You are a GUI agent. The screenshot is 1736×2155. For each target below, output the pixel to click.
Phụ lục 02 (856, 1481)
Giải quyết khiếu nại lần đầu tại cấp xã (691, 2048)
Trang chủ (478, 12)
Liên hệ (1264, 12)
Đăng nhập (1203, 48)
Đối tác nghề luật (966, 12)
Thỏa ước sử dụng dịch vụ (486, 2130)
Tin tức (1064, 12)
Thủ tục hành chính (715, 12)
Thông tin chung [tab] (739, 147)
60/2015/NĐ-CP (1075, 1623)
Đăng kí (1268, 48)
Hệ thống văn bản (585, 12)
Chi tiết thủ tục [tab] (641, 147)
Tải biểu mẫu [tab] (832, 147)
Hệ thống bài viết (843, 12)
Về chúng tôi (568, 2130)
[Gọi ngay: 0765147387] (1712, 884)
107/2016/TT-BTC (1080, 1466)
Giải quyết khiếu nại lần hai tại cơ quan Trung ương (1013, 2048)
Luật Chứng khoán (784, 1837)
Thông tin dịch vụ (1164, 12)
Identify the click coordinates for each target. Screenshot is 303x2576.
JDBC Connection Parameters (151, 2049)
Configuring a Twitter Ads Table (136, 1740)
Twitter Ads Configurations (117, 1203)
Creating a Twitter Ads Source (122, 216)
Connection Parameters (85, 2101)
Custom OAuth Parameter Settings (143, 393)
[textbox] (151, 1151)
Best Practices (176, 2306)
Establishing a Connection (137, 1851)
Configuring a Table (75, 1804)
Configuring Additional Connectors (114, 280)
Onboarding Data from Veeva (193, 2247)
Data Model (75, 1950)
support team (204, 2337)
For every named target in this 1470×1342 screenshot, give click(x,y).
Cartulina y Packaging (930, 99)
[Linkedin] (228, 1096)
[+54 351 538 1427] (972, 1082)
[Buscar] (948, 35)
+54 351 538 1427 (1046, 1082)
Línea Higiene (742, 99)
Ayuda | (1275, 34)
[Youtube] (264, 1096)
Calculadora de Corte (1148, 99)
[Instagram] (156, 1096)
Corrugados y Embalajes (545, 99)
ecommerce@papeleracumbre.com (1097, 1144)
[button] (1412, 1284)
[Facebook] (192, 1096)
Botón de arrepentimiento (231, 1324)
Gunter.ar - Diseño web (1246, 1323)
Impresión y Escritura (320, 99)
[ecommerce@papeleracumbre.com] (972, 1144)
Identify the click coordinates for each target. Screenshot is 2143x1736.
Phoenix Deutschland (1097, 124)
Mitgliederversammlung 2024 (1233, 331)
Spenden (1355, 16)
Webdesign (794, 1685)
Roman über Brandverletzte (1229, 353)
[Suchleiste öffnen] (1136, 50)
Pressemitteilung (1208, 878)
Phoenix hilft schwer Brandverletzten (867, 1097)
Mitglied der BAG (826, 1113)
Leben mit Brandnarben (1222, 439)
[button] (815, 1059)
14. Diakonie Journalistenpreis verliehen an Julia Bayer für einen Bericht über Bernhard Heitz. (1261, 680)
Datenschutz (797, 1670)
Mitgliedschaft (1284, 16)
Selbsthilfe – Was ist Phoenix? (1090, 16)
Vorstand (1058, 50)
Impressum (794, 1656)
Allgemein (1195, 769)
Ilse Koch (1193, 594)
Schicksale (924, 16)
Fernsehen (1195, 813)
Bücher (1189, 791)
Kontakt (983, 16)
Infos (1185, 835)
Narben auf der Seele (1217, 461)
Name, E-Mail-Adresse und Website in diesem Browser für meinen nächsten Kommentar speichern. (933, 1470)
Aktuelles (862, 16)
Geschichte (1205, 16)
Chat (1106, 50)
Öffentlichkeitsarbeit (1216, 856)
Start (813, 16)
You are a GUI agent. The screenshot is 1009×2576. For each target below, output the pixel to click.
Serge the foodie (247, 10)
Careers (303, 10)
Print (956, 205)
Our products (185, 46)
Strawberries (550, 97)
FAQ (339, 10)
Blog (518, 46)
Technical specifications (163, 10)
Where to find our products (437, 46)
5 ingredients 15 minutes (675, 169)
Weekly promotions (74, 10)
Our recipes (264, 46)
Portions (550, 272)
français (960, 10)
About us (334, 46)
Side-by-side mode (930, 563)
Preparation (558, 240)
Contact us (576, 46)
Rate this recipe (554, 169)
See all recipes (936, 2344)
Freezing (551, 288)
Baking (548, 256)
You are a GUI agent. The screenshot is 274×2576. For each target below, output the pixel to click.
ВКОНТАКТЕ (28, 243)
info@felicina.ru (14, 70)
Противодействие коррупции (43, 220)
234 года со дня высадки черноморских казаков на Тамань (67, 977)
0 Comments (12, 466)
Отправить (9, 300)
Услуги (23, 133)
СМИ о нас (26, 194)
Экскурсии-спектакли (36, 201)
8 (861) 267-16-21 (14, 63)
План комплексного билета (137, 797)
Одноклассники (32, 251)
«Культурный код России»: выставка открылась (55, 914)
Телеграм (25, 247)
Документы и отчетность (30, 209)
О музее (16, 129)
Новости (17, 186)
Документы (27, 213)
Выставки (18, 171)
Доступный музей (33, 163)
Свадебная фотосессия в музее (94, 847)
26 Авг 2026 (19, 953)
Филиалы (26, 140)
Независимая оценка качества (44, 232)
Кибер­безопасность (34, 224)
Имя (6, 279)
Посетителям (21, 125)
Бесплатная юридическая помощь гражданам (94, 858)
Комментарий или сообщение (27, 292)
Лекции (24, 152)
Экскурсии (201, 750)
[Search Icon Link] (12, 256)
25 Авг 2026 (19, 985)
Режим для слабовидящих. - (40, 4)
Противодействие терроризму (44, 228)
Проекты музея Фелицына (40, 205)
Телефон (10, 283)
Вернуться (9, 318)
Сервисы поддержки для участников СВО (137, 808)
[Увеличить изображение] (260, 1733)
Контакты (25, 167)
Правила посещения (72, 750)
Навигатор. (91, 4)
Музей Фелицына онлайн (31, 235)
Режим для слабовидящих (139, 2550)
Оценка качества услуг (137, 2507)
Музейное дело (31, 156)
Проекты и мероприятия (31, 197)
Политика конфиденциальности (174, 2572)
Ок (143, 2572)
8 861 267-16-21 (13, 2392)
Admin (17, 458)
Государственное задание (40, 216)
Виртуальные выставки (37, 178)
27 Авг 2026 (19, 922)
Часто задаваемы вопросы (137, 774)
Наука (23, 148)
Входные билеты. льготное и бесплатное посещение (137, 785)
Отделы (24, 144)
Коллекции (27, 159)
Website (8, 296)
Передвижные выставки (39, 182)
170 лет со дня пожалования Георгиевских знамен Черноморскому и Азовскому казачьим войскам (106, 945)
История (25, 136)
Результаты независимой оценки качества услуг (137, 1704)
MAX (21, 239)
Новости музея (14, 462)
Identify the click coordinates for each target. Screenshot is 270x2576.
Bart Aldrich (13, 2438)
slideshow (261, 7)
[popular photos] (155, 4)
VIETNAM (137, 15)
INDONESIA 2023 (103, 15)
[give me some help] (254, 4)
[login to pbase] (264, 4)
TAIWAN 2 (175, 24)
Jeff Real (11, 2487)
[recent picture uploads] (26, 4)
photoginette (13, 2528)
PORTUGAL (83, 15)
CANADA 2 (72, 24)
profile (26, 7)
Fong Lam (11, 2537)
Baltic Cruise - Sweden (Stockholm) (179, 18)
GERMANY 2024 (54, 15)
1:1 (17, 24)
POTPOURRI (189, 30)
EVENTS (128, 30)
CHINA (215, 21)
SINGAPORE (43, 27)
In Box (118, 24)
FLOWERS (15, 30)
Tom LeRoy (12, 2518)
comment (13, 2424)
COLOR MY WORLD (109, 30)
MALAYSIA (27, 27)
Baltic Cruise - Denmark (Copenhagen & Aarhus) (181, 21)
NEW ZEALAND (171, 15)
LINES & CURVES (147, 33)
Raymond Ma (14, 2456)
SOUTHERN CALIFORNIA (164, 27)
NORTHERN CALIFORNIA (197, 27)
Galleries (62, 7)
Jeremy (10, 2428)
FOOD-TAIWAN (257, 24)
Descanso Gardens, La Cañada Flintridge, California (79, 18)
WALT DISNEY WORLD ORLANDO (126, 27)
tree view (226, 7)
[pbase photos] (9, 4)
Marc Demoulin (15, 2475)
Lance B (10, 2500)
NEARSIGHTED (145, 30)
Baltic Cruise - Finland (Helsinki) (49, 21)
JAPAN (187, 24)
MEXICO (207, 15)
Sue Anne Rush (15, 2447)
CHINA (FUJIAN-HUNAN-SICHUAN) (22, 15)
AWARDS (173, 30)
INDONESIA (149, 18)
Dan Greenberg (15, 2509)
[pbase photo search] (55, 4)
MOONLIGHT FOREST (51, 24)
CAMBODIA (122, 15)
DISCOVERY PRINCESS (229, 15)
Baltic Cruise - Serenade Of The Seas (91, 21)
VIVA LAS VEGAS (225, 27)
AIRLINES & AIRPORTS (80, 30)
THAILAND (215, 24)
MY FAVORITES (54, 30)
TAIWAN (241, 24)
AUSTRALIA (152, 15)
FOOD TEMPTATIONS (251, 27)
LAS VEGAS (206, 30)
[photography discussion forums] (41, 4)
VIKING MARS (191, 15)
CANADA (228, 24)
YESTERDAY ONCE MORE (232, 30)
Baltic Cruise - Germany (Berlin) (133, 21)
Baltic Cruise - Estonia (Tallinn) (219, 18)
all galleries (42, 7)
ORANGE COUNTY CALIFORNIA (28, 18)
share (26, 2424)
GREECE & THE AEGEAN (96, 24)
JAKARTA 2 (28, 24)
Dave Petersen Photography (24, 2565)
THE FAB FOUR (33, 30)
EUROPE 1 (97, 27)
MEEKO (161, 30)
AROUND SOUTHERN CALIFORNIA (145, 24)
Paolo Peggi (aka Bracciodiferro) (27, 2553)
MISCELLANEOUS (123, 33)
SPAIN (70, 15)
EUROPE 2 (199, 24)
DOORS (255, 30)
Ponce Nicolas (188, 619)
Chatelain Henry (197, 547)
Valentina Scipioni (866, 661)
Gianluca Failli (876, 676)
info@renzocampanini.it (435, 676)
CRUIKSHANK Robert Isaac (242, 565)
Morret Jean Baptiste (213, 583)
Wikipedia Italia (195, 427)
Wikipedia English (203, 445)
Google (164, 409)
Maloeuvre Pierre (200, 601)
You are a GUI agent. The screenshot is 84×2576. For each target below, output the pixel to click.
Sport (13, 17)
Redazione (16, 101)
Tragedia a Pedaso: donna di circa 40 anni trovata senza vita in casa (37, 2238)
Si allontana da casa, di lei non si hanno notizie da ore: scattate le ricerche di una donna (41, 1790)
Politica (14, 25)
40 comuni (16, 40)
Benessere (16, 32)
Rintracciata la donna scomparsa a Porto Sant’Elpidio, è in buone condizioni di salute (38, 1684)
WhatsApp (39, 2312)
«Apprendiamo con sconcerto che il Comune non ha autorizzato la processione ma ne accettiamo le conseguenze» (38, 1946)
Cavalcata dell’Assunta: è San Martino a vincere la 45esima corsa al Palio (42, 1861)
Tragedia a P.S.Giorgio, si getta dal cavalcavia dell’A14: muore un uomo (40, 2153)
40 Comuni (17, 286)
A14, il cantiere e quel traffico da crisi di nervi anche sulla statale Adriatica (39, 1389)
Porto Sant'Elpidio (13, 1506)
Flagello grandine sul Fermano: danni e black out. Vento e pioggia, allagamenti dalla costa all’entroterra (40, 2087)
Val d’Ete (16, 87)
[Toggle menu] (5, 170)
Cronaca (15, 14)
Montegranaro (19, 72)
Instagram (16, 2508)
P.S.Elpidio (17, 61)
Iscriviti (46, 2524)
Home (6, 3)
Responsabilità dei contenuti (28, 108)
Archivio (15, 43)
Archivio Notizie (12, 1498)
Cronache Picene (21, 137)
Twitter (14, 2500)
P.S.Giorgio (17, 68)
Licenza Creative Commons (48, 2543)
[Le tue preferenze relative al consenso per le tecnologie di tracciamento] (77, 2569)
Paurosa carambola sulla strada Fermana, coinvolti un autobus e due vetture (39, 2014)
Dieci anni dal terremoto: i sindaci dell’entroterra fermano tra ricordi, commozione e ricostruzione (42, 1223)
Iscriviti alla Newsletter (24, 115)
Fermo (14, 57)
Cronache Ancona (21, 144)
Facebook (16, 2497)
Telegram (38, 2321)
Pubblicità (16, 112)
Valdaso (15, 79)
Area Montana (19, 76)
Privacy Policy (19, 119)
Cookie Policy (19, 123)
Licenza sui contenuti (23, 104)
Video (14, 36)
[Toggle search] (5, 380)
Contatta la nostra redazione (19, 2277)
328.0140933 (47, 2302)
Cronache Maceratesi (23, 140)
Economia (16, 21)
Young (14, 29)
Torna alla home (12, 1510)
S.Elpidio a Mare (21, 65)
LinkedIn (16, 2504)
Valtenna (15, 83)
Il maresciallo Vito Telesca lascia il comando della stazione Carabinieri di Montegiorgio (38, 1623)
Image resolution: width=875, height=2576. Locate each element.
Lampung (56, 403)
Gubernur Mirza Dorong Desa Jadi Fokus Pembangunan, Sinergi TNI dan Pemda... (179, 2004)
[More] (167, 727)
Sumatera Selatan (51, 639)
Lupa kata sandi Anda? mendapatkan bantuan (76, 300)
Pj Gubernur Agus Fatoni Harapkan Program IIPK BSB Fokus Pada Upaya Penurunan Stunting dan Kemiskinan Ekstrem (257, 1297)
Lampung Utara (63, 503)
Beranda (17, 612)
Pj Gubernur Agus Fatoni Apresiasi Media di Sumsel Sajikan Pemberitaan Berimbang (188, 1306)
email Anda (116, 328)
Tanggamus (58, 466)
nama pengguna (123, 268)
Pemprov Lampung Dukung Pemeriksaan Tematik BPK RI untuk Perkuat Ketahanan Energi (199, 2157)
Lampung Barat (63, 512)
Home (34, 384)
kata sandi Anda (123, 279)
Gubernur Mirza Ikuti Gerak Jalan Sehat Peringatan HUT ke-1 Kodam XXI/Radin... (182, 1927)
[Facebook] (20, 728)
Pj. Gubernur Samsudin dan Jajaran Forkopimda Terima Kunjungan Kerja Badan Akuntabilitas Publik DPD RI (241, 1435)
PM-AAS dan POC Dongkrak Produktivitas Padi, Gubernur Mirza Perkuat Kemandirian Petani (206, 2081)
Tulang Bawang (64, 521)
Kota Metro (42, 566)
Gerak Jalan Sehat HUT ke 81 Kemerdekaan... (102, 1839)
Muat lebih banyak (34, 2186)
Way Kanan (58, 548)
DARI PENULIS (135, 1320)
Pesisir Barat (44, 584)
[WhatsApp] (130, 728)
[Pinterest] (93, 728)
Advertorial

§ **Exercise goal**
Working from the material above, restate word for word the lines between the line with "Montegranaro (19, 72)" and the line with "[Toggle search] (5, 380)", both included, and only those.

§ **Answer space**
Montegranaro (19, 72)
Instagram (16, 2508)
P.S.Elpidio (17, 61)
Iscriviti (46, 2524)
Home (6, 3)
Responsabilità dei contenuti (28, 108)
Archivio (15, 43)
Archivio Notizie (12, 1498)
Cronache Picene (21, 137)
Twitter (14, 2500)
P.S.Giorgio (17, 68)
Licenza Creative Commons (48, 2543)
[Le tue preferenze relative al consenso per le tecnologie di tracciamento] (77, 2569)
Paurosa carambola sulla strada Fermana, coinvolti un autobus e due vetture (39, 2014)
Dieci anni dal terremoto: i sindaci dell’entroterra fermano tra ricordi, commozione e ricostruzione (42, 1223)
Iscriviti alla Newsletter (24, 115)
Fermo (14, 57)
Cronache Ancona (21, 144)
Facebook (16, 2497)
Telegram (38, 2321)
Pubblicità (16, 112)
Valdaso (15, 79)
Area Montana (19, 76)
Privacy Policy (19, 119)
Cookie Policy (19, 123)
Licenza sui contenuti (23, 104)
Video (14, 36)
[Toggle search] (5, 380)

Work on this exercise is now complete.